I am working on a project, for which I want to create my own file format to store large amounts of data. I am trying to decide how that file format should be built to be as efficient as possible.

The data I want to store is basically a big data structure.

The idea I am currently examining, is storing the data in a way similar to a combination of XML and python. For example:

<Object1>
    <InnerObject1>
        <InnerInnerObject1>
            variable1 = 31415
            variable2 = "Hello World!!!"
        </InnerInnerObject1>
    </InnerObject1>
    <InnerObject2>
        variable1 = "abcd"
        variable2 = 17
    </InnerObject2>
</Object1>

,where the Tags correspond to class-names and the variables to variables.

Considering the time requirements of XML parsers, I am not sure if storing the data this way would allow for fast enough reading.

My question is essentially the following: How exactly do other file formats that store significant amounts of data work, for example MP4 or OBJ? And I am not talking about the compressiong or something like that, but the exact way the data is stored, such that the reading program knows which data to put where in memory.

Thanks for any help in advance!

Solution

The reason there are many different file formats is that there are many different goals for the way data is formatted. Some of these are in opposition to each other and some are orthogonal to each other. Before you can embark on this, you need to determine what goals you wish to achieve.

I would say the first and most prominent decision is human-readability vs. file size. These two goals are roughly in opposition with each other. By human readability, I mean that you can take a basic text editor and understand the data. What you've shown above would fall in the highly-readable and very bulky classification. An example on the other end of this spectrum, is something liks Avro.

When you talk about things like MP4, this is a specialized format that is completely non-human readable and designed for extremely small size relative to the amount of data they contain.

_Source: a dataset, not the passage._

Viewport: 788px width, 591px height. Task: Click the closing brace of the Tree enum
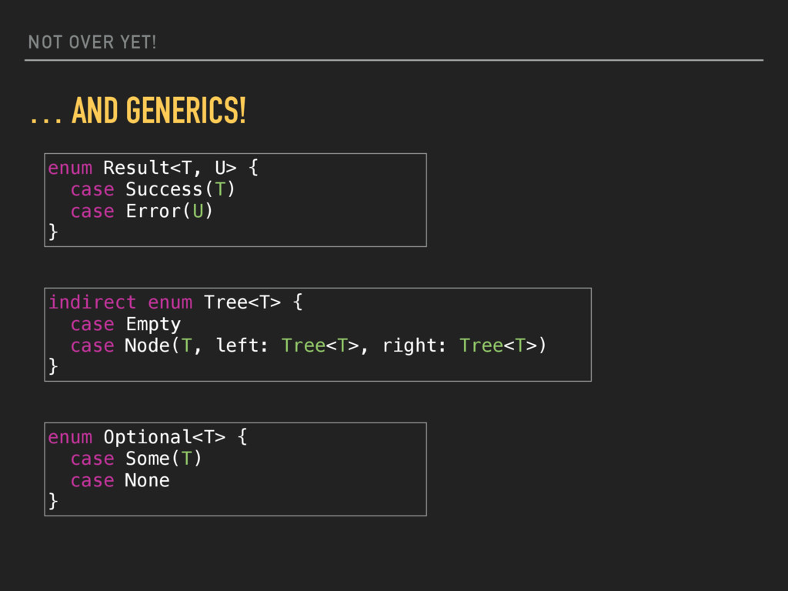pyautogui.click(x=53, y=367)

It's very specialized in that it depends on the reality that in video, almost every frame is very similar to the one that came before it. For text, like you are presenting in your example, this is not generally the case.

IMO, XML is a great format for documents (e.g. XHTML) but a very poor one for data transfer. This seems to be a more or less general consensus as people are moving more to things like JSON. It's not the only reason but it's a factor.

If you want to consider the entire XML spec, it's pretty tough to write a parser due to it's lineage from SGML. Most people will never use or encounter most of the crazy things that you would need to support to be able to parse any valid XML file. The common stuff would be easy. JSON is very easy to parse, relatively speaking.

Writing a spec and a parser for non-human-readable format isn't necessarily harder. It might also a useful exercise in learning more about data structures etc.

Licensed under: CC-BY-SA with attribution

Not affiliated with softwareengineering.stackexchange